此外,針對分子篩原子結構的特殊性,可以采用高溫氮化方法調節其酸/堿性質。氮化法使N原子取代分子篩骨架上的部分O原子進入骨架,由于N原子的電負性較O原子低,因而氮化處理能夠增強分子篩骨架的Lewis堿性。Tanabe等[43]對X分子篩催化劑進行氮化處理后發現,催化劑表面的堿性中心增加,甲苯側鏈烷基化反應的選擇性也隨著催化劑氮含量的增加而提高。于愛敏等[44]對用于甲苯側鏈烷基化反應的磷鋁分子篩進行氮化處理后,也得出相同的結論。需要指出的是,雖然氮化處理能夠溫和地調變催化劑酸/堿性質,但其調變幅度十分有限,原因在于微孔分子篩的結構穩定、有序,結晶度高,N原子難以大量替代O原子,因此氮化處理并非調變催化劑酸/堿性質的常用方法。
綜上所述,對X分子篩改性的目的均為改善催化劑的酸/堿性質,以形成更為匹配的酸/堿活性中心,促進甲苯與甲醇發生側鏈烷基化反應,抑制副反應。堿金屬、堿土金屬、稀土金屬以及非金屬硼酸鹽、磷酸鹽等的引入均對提高X分子篩的催化性能具有促進作用。除離子交換和浸漬法外,機械混合、高溫氮化等方法也可以改善X分子篩催化甲苯側鏈烷基化反應的性能,但改善效果有限。

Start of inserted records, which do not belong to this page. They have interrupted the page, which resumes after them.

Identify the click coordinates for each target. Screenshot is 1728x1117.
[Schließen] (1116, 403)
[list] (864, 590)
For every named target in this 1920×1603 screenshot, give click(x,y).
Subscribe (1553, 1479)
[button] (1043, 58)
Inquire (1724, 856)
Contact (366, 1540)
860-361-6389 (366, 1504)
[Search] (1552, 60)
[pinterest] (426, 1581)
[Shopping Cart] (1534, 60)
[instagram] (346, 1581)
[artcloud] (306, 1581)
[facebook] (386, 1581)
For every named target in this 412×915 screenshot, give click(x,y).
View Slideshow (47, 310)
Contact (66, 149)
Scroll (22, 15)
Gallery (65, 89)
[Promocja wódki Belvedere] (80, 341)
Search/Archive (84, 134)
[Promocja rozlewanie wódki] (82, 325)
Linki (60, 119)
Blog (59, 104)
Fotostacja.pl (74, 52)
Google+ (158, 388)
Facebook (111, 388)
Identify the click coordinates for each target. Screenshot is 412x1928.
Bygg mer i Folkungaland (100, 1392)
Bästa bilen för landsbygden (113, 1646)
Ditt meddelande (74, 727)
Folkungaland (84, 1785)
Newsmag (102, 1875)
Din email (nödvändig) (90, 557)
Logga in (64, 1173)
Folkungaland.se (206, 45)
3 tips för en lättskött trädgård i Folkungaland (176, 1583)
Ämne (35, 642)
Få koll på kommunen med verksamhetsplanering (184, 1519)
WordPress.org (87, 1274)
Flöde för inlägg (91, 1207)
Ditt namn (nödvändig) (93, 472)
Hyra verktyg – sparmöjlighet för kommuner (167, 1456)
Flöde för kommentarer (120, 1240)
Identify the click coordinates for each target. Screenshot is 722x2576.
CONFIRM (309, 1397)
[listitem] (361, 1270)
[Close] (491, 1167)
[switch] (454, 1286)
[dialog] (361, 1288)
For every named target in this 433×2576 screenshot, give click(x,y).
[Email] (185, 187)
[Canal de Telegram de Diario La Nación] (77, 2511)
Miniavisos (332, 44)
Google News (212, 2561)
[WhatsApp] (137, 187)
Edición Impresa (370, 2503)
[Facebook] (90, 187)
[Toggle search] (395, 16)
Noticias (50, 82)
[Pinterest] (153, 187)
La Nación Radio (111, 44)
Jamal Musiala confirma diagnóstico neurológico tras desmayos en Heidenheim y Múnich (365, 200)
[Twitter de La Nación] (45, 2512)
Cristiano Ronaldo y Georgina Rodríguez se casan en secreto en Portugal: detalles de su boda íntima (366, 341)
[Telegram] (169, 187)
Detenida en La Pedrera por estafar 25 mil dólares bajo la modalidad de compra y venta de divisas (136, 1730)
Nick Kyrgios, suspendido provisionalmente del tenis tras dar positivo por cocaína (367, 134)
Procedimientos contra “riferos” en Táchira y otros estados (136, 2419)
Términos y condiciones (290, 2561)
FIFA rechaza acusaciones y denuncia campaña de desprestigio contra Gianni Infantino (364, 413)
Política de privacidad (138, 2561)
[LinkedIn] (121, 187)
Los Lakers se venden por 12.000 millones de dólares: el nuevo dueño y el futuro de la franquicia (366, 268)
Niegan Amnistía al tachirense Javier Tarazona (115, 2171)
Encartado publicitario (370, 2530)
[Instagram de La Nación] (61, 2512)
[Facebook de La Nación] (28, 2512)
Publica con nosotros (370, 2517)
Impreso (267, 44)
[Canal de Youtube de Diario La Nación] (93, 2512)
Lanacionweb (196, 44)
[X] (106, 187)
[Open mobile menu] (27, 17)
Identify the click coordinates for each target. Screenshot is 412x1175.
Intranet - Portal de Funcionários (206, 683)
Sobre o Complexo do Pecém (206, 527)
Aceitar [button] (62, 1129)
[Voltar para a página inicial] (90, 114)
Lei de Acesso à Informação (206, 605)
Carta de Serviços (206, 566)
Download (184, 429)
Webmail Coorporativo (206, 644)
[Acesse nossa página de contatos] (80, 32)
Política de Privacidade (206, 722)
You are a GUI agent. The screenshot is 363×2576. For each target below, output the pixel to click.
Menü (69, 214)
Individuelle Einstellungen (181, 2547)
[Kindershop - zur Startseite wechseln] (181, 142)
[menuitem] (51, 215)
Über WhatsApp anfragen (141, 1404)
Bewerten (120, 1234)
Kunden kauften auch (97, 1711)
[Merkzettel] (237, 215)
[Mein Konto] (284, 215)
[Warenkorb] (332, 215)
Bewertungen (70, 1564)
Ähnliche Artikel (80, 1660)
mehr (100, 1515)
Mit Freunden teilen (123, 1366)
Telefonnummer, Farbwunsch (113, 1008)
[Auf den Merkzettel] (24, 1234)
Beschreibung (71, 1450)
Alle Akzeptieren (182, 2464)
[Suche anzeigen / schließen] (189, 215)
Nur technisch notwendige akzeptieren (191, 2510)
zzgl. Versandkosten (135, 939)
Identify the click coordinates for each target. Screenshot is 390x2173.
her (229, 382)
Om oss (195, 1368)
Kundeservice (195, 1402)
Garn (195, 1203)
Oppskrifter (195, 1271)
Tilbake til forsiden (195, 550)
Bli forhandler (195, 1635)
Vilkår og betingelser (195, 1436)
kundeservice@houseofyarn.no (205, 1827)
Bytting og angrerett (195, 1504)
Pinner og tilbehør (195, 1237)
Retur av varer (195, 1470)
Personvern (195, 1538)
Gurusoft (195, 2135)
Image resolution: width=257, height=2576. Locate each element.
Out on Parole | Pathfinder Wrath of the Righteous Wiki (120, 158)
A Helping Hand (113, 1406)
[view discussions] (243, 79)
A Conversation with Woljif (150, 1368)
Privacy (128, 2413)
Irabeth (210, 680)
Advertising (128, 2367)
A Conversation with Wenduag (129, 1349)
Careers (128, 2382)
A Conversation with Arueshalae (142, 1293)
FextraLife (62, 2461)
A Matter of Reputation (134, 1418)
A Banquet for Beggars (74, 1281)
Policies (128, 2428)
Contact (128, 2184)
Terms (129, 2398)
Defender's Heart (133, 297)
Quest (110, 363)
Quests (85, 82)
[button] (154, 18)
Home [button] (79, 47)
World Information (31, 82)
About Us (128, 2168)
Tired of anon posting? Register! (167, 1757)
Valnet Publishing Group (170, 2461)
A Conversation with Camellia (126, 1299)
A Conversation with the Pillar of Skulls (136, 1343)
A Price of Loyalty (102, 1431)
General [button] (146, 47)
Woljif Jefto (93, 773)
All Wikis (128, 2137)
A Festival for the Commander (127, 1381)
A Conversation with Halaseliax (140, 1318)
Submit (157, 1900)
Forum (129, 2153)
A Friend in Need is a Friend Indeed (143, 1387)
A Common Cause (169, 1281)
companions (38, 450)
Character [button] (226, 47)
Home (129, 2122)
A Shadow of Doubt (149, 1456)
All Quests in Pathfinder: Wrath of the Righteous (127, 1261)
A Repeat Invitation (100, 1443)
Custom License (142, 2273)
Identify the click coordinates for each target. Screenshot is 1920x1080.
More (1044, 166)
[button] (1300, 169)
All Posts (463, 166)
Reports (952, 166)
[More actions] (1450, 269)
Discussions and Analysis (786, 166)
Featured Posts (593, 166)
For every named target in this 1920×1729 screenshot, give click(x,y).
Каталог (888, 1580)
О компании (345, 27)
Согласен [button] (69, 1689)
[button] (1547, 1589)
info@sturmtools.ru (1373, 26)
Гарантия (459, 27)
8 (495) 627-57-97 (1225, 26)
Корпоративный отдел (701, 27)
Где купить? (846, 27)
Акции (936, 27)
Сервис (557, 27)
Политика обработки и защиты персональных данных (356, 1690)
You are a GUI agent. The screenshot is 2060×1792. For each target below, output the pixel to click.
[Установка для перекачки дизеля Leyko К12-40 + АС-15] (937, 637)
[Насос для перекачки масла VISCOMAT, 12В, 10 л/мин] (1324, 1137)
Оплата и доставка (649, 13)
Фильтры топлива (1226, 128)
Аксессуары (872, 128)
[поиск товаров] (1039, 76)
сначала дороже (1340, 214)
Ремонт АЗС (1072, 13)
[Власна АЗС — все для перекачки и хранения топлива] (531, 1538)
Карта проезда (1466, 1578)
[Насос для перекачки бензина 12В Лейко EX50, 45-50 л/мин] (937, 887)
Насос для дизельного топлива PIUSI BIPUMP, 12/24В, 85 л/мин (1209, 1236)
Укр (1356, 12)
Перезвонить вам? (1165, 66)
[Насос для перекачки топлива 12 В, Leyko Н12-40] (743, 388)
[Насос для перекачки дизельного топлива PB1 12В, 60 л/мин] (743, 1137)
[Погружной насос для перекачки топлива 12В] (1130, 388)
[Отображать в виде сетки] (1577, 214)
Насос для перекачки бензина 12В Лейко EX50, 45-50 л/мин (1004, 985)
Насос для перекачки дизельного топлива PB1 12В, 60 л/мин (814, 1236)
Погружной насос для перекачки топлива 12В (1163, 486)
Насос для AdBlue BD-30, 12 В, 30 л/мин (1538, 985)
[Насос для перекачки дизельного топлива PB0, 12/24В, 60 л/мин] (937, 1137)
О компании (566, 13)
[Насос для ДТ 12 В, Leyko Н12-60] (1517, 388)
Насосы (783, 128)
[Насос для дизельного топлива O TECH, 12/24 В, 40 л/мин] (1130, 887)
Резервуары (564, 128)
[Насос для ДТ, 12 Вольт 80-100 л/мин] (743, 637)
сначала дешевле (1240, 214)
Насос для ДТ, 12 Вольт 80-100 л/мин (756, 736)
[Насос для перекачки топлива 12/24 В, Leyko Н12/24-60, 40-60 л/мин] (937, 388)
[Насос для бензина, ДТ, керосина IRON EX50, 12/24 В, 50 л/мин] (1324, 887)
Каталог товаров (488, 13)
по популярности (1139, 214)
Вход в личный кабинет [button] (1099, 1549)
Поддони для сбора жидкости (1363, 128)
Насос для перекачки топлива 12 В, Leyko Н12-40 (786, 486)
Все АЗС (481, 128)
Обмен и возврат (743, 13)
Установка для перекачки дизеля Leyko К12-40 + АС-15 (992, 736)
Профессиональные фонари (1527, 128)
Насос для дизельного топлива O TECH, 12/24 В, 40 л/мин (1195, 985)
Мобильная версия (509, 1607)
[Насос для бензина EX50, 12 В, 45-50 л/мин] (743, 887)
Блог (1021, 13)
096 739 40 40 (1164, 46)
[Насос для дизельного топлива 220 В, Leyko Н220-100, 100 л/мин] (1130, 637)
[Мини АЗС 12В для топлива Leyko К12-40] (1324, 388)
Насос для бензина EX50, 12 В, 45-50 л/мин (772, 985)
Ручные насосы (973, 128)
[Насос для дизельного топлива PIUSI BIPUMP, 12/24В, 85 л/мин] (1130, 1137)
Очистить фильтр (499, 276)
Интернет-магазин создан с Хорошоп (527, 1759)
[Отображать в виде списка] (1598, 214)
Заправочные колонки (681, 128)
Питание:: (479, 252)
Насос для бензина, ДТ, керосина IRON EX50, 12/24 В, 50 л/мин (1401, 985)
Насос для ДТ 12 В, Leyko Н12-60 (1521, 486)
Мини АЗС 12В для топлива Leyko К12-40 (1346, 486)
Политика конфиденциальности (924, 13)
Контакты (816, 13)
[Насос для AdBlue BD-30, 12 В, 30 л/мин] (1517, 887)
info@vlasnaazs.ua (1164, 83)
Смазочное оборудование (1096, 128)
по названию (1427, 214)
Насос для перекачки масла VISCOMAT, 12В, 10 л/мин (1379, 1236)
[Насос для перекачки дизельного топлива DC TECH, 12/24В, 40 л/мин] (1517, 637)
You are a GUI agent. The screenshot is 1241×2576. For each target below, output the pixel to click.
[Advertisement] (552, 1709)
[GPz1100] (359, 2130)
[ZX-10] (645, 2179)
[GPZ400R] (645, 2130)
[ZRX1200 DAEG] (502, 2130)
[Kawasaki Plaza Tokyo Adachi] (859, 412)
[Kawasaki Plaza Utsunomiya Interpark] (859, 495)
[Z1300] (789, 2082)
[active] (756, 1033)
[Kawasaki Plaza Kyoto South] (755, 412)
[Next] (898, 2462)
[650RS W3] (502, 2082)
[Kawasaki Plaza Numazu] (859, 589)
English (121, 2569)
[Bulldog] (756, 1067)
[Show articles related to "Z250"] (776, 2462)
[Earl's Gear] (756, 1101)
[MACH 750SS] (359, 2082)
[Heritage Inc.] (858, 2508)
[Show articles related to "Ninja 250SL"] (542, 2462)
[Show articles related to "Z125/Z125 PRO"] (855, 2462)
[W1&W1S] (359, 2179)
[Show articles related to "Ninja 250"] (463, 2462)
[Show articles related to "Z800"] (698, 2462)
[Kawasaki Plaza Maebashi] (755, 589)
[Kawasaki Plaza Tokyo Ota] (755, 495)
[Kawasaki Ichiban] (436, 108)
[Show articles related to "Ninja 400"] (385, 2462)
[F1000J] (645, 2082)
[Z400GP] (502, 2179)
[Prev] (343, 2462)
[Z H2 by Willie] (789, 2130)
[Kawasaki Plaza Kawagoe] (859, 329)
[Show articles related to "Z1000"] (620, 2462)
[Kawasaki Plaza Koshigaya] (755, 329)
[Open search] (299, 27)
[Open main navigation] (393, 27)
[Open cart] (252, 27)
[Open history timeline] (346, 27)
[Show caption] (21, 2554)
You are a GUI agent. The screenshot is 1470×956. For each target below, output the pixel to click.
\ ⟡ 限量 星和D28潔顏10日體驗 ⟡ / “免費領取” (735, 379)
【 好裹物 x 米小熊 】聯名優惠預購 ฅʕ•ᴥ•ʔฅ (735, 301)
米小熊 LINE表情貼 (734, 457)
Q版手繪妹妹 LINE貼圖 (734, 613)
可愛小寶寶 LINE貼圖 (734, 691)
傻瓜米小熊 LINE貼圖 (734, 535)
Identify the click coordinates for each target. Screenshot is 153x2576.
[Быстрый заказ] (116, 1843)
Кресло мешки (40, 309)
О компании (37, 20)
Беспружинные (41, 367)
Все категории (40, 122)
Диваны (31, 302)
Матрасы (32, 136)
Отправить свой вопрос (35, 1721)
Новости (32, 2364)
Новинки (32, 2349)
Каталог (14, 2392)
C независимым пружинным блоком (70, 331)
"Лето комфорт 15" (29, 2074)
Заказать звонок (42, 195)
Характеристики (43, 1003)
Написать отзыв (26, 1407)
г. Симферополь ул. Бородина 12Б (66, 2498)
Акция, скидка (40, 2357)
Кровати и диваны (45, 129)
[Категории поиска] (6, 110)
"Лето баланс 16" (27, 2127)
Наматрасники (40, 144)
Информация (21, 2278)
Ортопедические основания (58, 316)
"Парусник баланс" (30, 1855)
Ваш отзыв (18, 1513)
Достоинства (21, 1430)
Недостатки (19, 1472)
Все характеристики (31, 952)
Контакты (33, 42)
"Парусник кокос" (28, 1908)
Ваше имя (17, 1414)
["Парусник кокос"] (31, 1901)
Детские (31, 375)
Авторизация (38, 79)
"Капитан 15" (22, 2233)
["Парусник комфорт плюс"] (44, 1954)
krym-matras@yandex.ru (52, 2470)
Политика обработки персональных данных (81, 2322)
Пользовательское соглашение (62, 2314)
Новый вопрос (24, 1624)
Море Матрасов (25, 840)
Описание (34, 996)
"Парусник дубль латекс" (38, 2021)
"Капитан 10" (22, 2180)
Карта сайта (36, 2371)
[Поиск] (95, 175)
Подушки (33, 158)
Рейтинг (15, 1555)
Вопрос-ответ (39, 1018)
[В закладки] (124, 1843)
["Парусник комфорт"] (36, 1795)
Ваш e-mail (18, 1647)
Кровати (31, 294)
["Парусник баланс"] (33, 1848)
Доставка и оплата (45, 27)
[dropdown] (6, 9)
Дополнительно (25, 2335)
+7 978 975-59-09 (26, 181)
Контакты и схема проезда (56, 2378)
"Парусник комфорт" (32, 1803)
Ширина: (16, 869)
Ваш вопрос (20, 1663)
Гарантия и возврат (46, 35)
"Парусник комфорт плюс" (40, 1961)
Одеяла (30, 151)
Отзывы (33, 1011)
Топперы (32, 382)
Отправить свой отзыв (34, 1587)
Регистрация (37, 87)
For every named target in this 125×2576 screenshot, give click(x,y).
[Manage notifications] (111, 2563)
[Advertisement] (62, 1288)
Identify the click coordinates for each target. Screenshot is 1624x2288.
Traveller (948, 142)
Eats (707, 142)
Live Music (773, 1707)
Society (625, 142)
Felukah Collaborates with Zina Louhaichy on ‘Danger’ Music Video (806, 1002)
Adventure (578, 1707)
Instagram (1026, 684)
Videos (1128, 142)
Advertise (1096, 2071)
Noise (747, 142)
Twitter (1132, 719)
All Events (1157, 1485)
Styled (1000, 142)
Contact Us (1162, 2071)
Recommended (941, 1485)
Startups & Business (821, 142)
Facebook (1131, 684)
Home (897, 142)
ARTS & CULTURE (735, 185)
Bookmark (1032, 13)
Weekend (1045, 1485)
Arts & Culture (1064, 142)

Wieland等[24,31]考察了不同材料作為甲苯側鏈烷基化反應催化劑的活性,發現具有一維、二維、三維孔結構的分子篩和炭材料均對該反應有催化活性,而堿金屬浸漬的Al2O3和MgO對該反應沒有催化活性。雖然MgO對甲苯側鏈烷基化反應沒有催化活性,但Jiang Nanzhe等[45]發現,若將MgO負載在以活性炭為模板劑的介孔Silicate-1分子篩上,則對該反應有催化活性。另外,Aziz等[46]發現介孔氧化硅納米粒子(MSN)對甲苯側鏈烷基化反應的催化活性比SiO2更高。這些研究從側面說明,催化材料的孔結構對其催化活性和催化反應過程均有重要影響;同時,材料酸/堿中心的匹配度也有較大影響,單純的介孔堿性金屬氧化物不具有催化活性。
Wang Bin等[47]以三嵌段共聚物普朗尼克F127為模板劑,以酚類化合物和甲醛為原料,采用蒸發誘導有機組裝法制備了新型Al-N固體酸/堿催化劑,并將其用于甲苯側鏈烷基化反應,發現側鏈反應產物(苯乙烯+乙苯)的總收率可達41.0%,遠高于用堿金屬交換分子篩催化的反應結果。分析其中原因,判斷合成催化劑表面酸/堿對的強度和間距均對甲苯與甲醇發生側鏈烷基化反應過程有利。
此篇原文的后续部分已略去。